I mean that we may forgive the plumber (a form of Christian charity which many seem to find difficult) when he says that, in some small job, he has made good. But we only forgive him because we think that he, being poor and honest, really means "I have made good my word" or "I have made good my compact." But it is still true that a less honest plumber, and possibly a richer plumber, might mean by the phrase: "I have made good my intention to swindle this old fool," or "I have made good money out of this business, and much more than I had any right to receive."
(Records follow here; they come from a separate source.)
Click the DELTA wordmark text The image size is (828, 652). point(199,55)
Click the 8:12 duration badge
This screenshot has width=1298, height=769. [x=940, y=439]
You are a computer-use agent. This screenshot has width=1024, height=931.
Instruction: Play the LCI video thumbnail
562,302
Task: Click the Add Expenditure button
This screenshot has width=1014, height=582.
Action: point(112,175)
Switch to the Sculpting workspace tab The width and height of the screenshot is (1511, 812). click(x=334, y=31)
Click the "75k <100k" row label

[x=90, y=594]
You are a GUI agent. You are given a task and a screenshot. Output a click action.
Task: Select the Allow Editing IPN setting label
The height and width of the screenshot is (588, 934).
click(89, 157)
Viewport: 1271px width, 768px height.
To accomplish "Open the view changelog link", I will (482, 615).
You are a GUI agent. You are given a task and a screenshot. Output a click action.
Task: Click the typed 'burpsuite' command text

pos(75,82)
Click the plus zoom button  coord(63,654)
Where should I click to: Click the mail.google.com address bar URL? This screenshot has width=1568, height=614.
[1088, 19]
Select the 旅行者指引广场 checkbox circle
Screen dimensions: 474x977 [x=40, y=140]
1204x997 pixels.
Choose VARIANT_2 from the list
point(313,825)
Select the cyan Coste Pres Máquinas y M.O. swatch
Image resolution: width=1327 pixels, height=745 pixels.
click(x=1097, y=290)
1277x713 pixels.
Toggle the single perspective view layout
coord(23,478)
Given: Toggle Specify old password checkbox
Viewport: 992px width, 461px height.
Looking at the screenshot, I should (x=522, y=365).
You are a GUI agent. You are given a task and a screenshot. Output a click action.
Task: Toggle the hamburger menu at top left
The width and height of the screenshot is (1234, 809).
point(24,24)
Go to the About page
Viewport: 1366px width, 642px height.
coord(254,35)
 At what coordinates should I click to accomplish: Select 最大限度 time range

Now, that is the moral ambiguity that I complain of, to start with, in the very nature of the phrase. But, in its actual modern use in any ordinary newspapers or novels, it goes far beyond ambiguity and becomes anarchy. It is bad policy, at the best, to allow a word to be understood; because it is first of all misunderstood, and afterwards mistaken or betrayed or supplanted by some baser word in the minds of baser people. Even if the man did originally mean: "I have made good my word," he will be unwise to leave out the word. It will be better, in every sense, if he keeps his word. A man's word is only too easy to forget. And, after a time, some meaner notion, such as making good his plan or plot or conspiracy, will have crept into the vacuum of that silence. But in the vulgar use of the phrase, in the modern world at this moment, there is not the remotest notion of anything so honest. Those who say that Hiram Q. Hogswash made good in Wall Street never did mean, and never were even supposed to mean, that he had made good any word or any contract or any honest purpose of any sort. Saying that Hiram made good simply means that Hiram made money, and never means anything else. Now, Hiram is not necessarily to be blamed for making money; but neither certainly is he to be praised for it. And this twisted and stunted form of words was invented so that he might be praised for it. By dragging in the word "good" where it is neither good grammar nor good ethics, a falsification of moral standards is created, tending to suggest that there is some connexion between making money and being good. So that, while we may invoke the ancient Roman to excuse the primary habit of leaving out logically necessary words, and while we may invoke the modern plumber to excuse the simpler sort of language about making good a job or a contract, we shall still lament over the larger and more desolating calamities that the Roman and the plumber, between them, have let loose upon the modern world. We shall recognize that this piece of phraseology is now, in fact, identified with a philosophy which teaches snobbish self-interest as a sort of ideal. If it is permissible to use a phrase like having made good, it is permissible to say that this particular phrase has most unmistakably made bad.